- Born: June 22, 1871 Milledgeville, Georgia, U.S.
- Died: November 7, 1966 (aged 95) Jersey City, New Jersey, U.S.
- Education: Spelman College
- Known for: African-American anti-lynching advocate, activist, educator, suffragette and journalist

= Ella Barksdale Brown =

American activist (1871–1966)

Ella Barksdale Brown (June 22, 1871 – November 7, 1966) was an American anti-lynching advocate, activist, educator, suffragette and journalist. She was a member of the first graduating class of Spelman College in Atlanta, Georgia.

== Life ==
On June 22, 1871, in Milledgeville, Georgia, Ella Barksdale was born to Jefferson and Julia Lamar Barksdale, both former slaves. She attended college and was a student in the first graduating class from Spelman College in Atlanta, Georgia. After marrying John M. Brown in Georgia in 1898, she moved to Jersey City, New Jersey in 1901. John found a job there working for the Pullman Company. Together, Ella and John had four children: Marcia, Jefferson Barksdale, Mildred, and Miriam.

== Work ==
Brown was a journalist who wrote for The Chicago Defender and The New York Amsterdam News and was also a columnist for the Jersey Journal.

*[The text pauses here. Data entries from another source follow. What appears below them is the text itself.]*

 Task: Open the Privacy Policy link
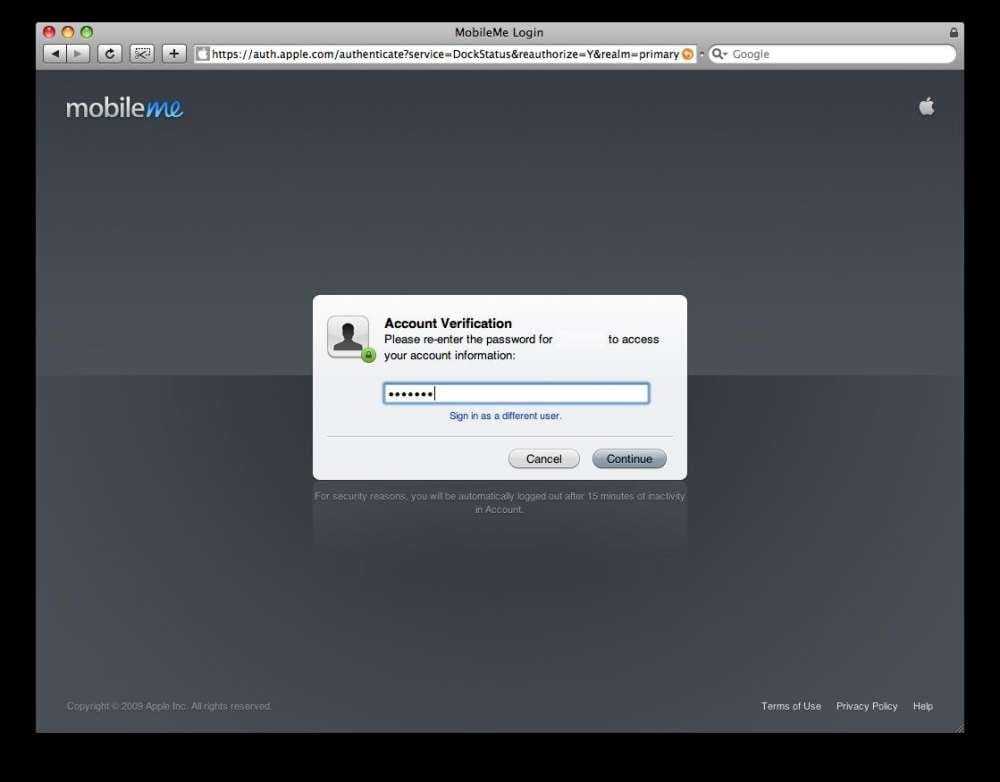pyautogui.click(x=867, y=706)
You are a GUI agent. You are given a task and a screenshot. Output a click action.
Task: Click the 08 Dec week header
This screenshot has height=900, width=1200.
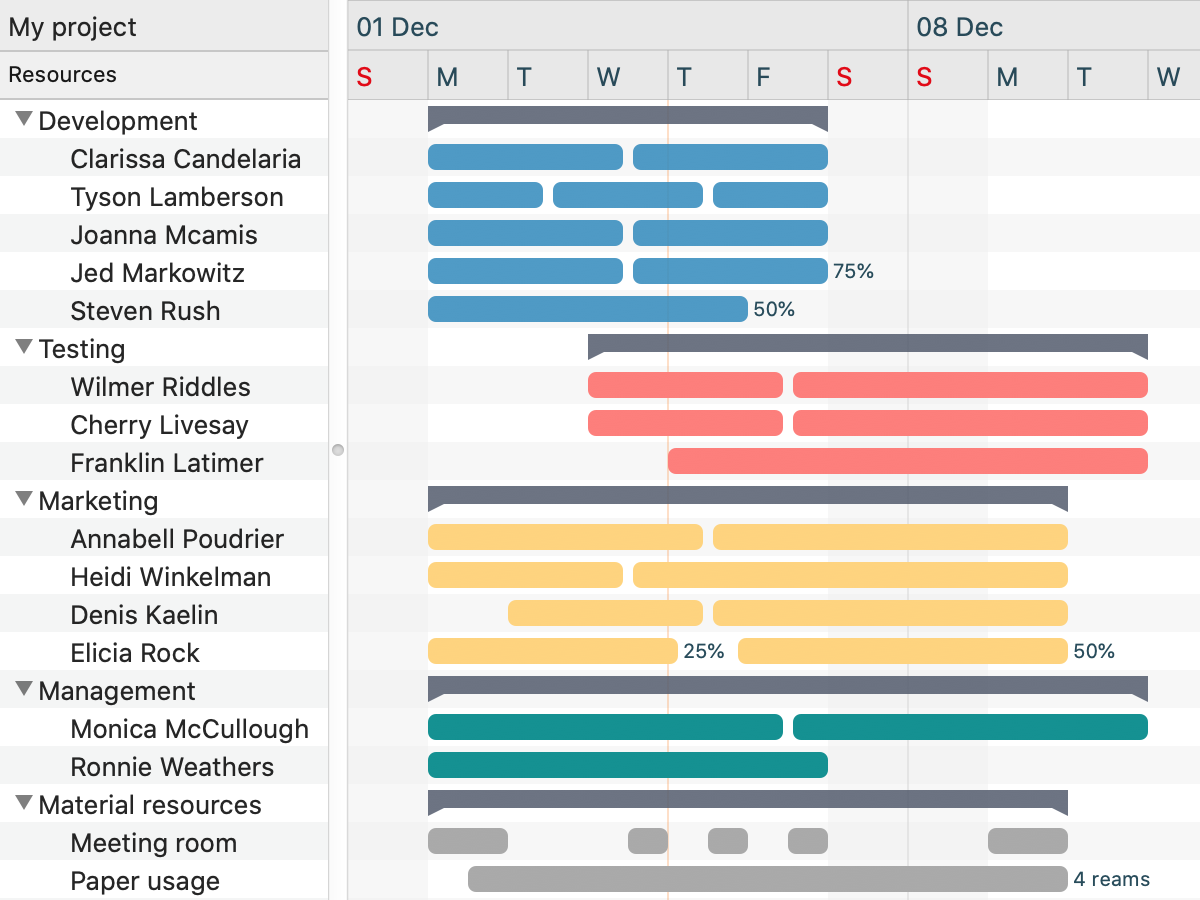960,27
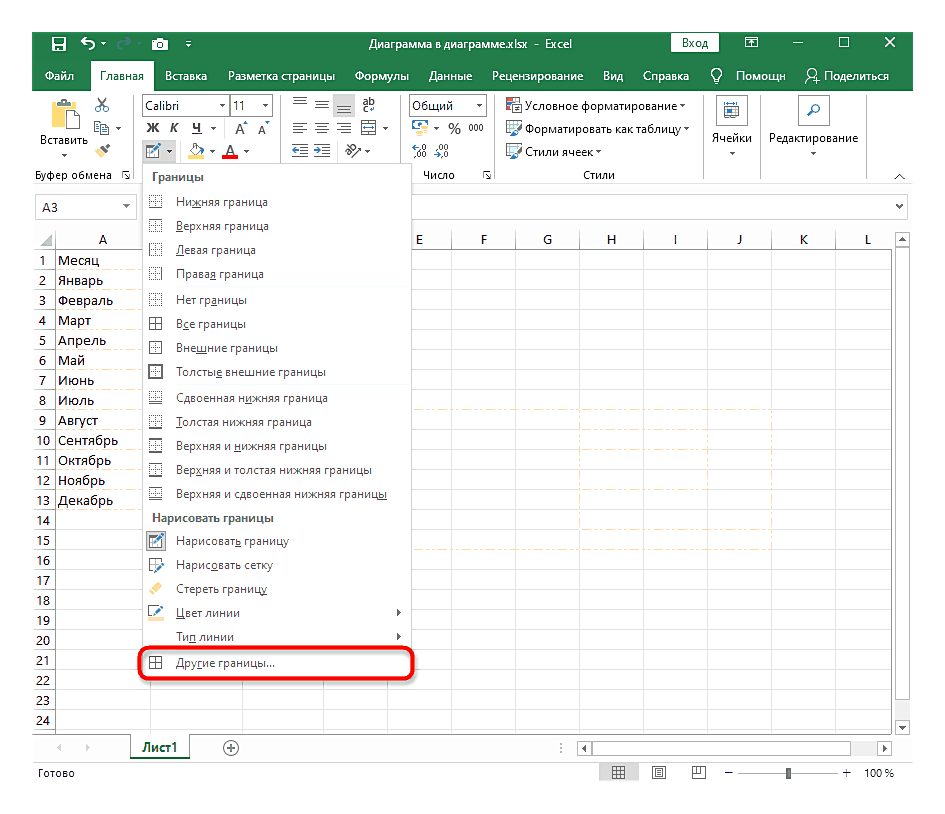The width and height of the screenshot is (945, 814).
Task: Add a new sheet with plus icon
Action: click(231, 747)

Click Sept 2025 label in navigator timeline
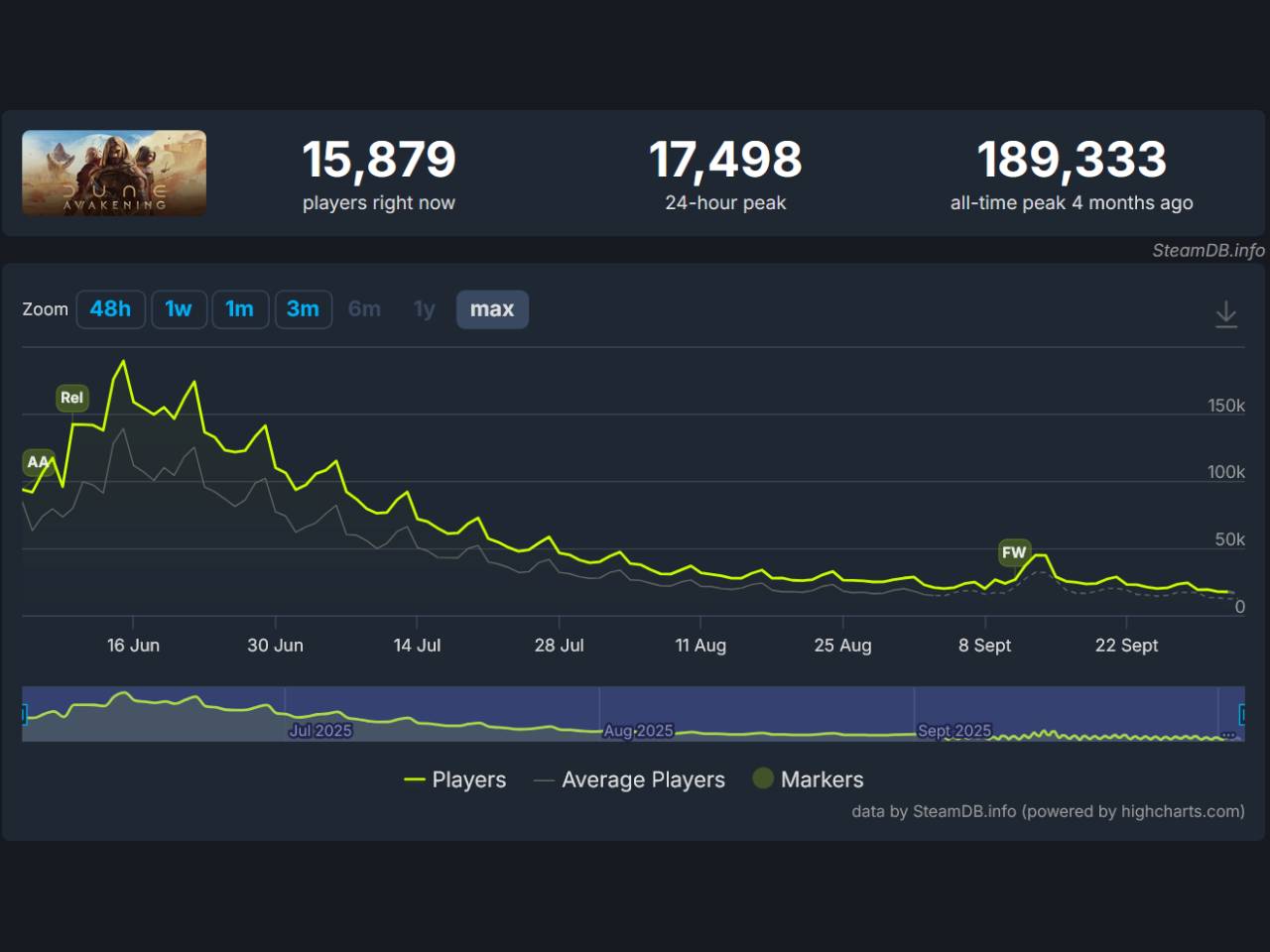tap(953, 730)
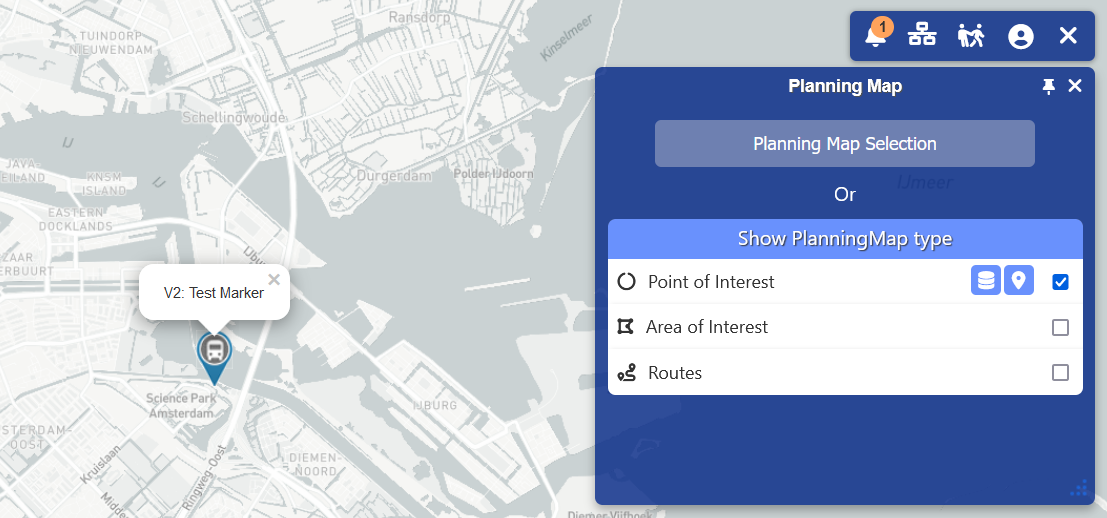Uncheck the Point of Interest checkbox

click(x=1061, y=282)
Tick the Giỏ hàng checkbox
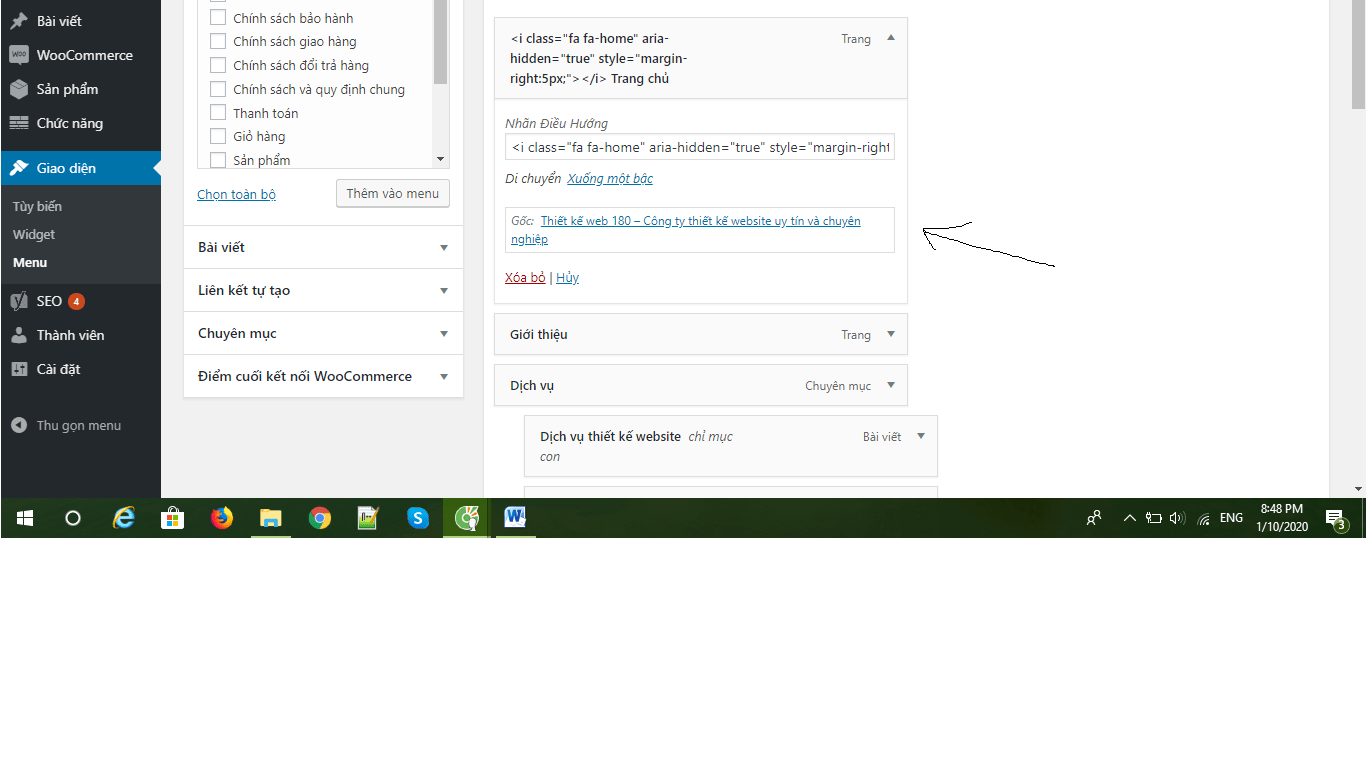Viewport: 1366px width, 768px height. point(218,136)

Besides writing, she was a well-known educator within the Jersey City high schools and surrounding community. She was given credit for introducing African-American studies into Jersey City public schools. The area schools and community organizations hosted her lectures on African American history due to her dedication to education. She was the first woman to be appointed to the Hudson County Board of Election.

Brown was most involved with the National Association for the Advancement of Colored People (NAACP), the Circle For Negro War Relief, the New Jersey Civil Rights Bureau, and the National Association of Colored Women. Her involvement in these organizations gained her recognition in community and national activist circles, which gained her personal connections with many leading civil rights and African American leaders including W.E.B. Dubois, Booker T. Washington, Paul Robeson, and James Weldon Johnson.

Along with her journalistic and educational achievements, Brown is credited with advocating for the New Jersey Federation to designate March 5 as Crispus Attucks day in New Jersey, which they did in 1949. She died in Jersey City in 1966, aged 95.